Items from a dataset:
• • • • • • •

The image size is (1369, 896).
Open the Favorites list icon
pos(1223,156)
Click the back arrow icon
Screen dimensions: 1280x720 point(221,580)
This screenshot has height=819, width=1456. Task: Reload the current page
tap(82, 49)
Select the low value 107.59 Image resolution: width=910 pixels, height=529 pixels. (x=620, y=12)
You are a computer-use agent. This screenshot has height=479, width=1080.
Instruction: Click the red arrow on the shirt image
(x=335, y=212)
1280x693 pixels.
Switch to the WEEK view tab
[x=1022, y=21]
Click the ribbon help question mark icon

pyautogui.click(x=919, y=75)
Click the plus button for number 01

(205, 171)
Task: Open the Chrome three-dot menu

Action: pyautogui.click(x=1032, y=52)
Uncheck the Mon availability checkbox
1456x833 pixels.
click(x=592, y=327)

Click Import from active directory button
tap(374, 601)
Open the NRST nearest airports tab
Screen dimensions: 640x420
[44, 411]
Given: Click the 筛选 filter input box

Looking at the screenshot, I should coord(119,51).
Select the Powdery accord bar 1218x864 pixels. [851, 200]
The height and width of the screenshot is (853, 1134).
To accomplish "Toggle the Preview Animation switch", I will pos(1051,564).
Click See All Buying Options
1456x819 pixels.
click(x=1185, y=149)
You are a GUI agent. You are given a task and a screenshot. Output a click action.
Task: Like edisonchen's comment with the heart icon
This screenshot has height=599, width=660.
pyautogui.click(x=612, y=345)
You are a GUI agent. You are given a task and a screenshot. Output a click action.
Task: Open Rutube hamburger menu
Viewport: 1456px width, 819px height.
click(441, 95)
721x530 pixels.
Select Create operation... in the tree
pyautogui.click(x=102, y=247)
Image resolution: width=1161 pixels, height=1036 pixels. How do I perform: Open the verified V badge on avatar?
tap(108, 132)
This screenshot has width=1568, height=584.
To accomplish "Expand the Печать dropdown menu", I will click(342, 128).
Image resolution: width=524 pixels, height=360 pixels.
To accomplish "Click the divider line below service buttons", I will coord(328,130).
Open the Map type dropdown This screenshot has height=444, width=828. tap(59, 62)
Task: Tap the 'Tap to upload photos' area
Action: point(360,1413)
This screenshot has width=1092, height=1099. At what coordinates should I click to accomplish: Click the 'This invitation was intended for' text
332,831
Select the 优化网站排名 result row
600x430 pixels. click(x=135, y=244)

• • • • • • •

• THE EXERCISE:
Pull out every line of the items above that contains the string "icon", matching case exactly.

• TASK RESULT:
Open the Favorites list icon
Click the back arrow icon
Click the ribbon help question mark icon
Task: Like edisonchen's comment with the heart icon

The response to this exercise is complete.